[EDITOR'S NOTE: This case is unpublished as indicated by the issuing court.] MEMORANDUM OF DECISION I.
From the credible evidence and admissions in the pleadings, the court, after a February 26, 1991 courtside trial, makes the following findings of fact:
1. On or about February 17, 1988, Seymour Brass, Inc. acting by its then president, Albert Bassett, Jr., entered into a Connecticut Vehicle Retail Installment Contract with Shakers Inc. of Waterbury, Connecticut whereby Seymour Brass Company, Inc. agreed to purchase and accept delivery of a new, 1988 Lincoln Town Car. Plaintiff's Exhibit A.

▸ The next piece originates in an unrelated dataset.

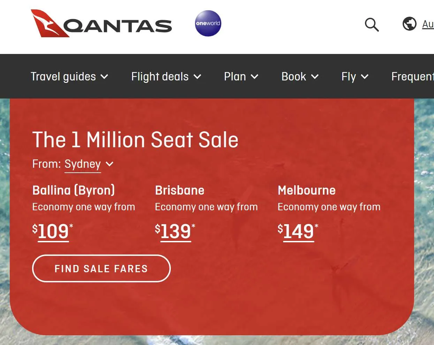
Task: Change departure city from Sydney
Action: [x=83, y=164]
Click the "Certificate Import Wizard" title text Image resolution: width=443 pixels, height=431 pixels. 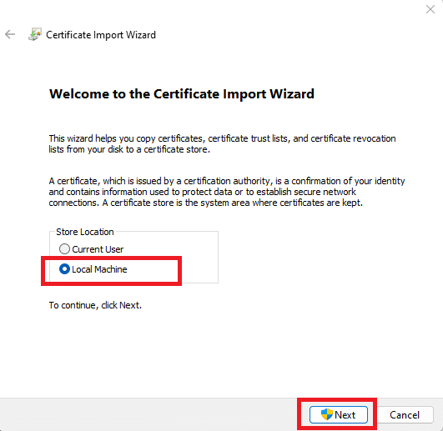pos(101,35)
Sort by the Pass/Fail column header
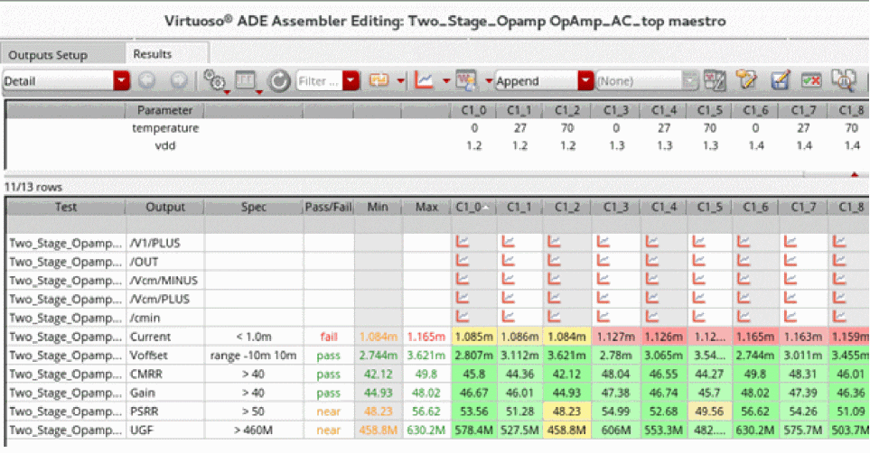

2. The defendant, Albert Bassett, Jr., signed the retain installment contract as an accommodation party pursuant to section42a-3-415 (1) of the Connecticut General Statutes. Special Defense paragraph 1 and Reply to Special Defenses.1
3. Seymour Brass, Inc. agreed to pay a purchase price of $27,611.48 plus a finance charge of $9,240.52, computed at an annual percentage rate of 12%. The total purchase price was $36,852.00, which the corporation obligated itself to pay in sixty monthly installments.
4. This contract, which also provided for reasonable attorneys fees upon default and necessary collection costs, was assigned for value by Shaker's, Inc. to Ford Motor Credit Co. (Ford). CT Page 3677
5. Seymour Brass, Inc. made twelve monthly installment payments due under the contract and then defaulted. Thereafter the auto was repossessed on April 17, 1989, when the corporation voluntarily surrendered it to Ford. Plaintiff's Exhibit B.
6. Ford sold the auto May 24, 1989 at a private sale and then claimed a balance due of $7,337.81 plus attorneys fees of $1,100.67 and costs. Plaintiff's Exhibit H. This loan balance reflects a fair market value of $17,237 for the auto, but that figure does not reflect an additional $750 of value actually in the auto because of extras it contained.
7. The fair market value of the auto is $17,237 plus $750 or $17,987, which leaves a resultant loan balance of $6,587.81.
8. Bassett, himself, received a Notice of Repossession And Right to Redeem or Reinstate. Plaintiff's Exhibit B.
9. On November 15, 1989, while the retail installment contract was in default, Albert Bassett, Jr. through his counsel gave notice to Ford that he had transmitted monies to the corporate defendant, Seymour Brass, Inc., sufficient to pay the arrearage and delinquency under the loan agreement. Defendant's Exhibit 1.
10. Ford, without obtaining the consent of Bassett, after the commencement of this two count law suit, settled its claim, reflected in count 1, with Seymour Brass, Inc. for $3,670. Ford then gave the corporate defendant a general release of the claim arising out of this loan agreement and withdrew count 1. Defendant's Exhibit 2 and Defendant's Exhibit 3.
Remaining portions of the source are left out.